Using minimal crews with minimal equipment often just herself and a camera Burstein followed five teens from across the spectrum of American youth: the all-star jock, the band geek, the arty rebel, the prom queen and the heartthrob. She claims to have become their friend, never an authority figure in their lives, and that must be true, because some of the things the kids do on camera are the kinds of things they'd never, ever do if they thought their parents were watching. And, some of the things they say on camera are the kinds of things they'd never, ever say to a parent's face.
That's why adults, and particularly parents, I suspect, will get more out of American Teen presented in Colorado Springs by the Windrider Film Forum (wind ridercolorado.com) than kids themselves will. It's a peek into the horrors of adolescence that most of us have tried to forget. Some parts of the nonsense the "caste system" of school, the mean-spiritedness of some people and the peer pressure never totally go away, and those aspects of high school life will have many adults groaning in recognition.
It's the emotionalism, I think, that many adults will have forgotten the raging hormones that blow up absolutely every event into a tragedy or triumph of epic proportions. The wild ups and downs of adolescence really are wilder than grown-ups remember, and Burstein captures them with such desperate honesty that it's hard to watch at moments. Every romantic breakup is a disaster, and entire futures appear to weigh on whether that college acceptance comes through or that scholarship is offered.
"My life sucks right now," one of the kids laments, trying to explain how deeply in pain he is all the time, "but what if it's even worse after high school?" Reminding adults that many of us once had the same thoughts and hearing them again, in the kind of language we ourselves probably withheld from adults to keep us from feeling too raw and exposed is a good thing.

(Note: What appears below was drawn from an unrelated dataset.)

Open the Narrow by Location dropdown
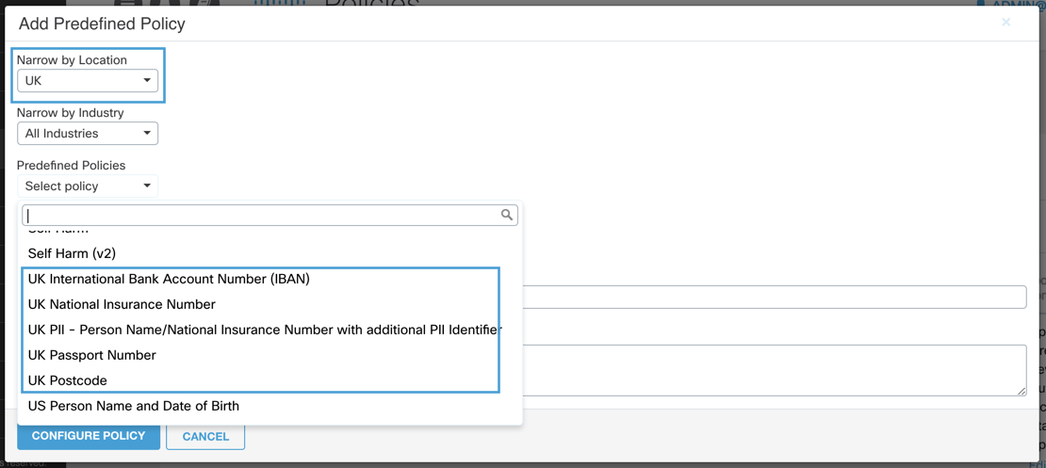Image resolution: width=1046 pixels, height=468 pixels. tap(88, 81)
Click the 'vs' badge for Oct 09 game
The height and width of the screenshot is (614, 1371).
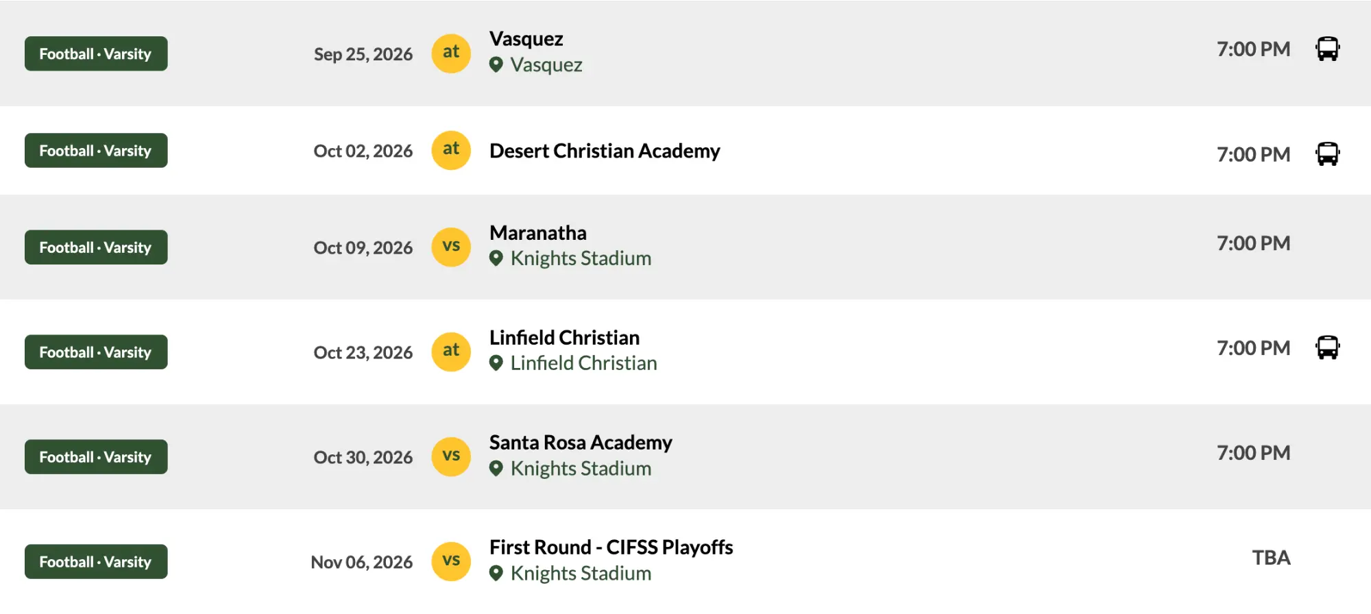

Raw and exposed: That's American Teen as a package, and it comes at you in more ways than you'd expect. Burstein uses clever and stylized animation sequences to illustrate hopes and fears of her subjects breathtaking dreamscapes that capture the kids' souls that slam us adults back into adolescence faster than any other facet of the film.
All I know is this: Whenever I was tempted to scoff, from my 20-years-past-high-school perspective, at some of these kids as spoiled brats or clueless children, I couldn't quite bring myself to do it.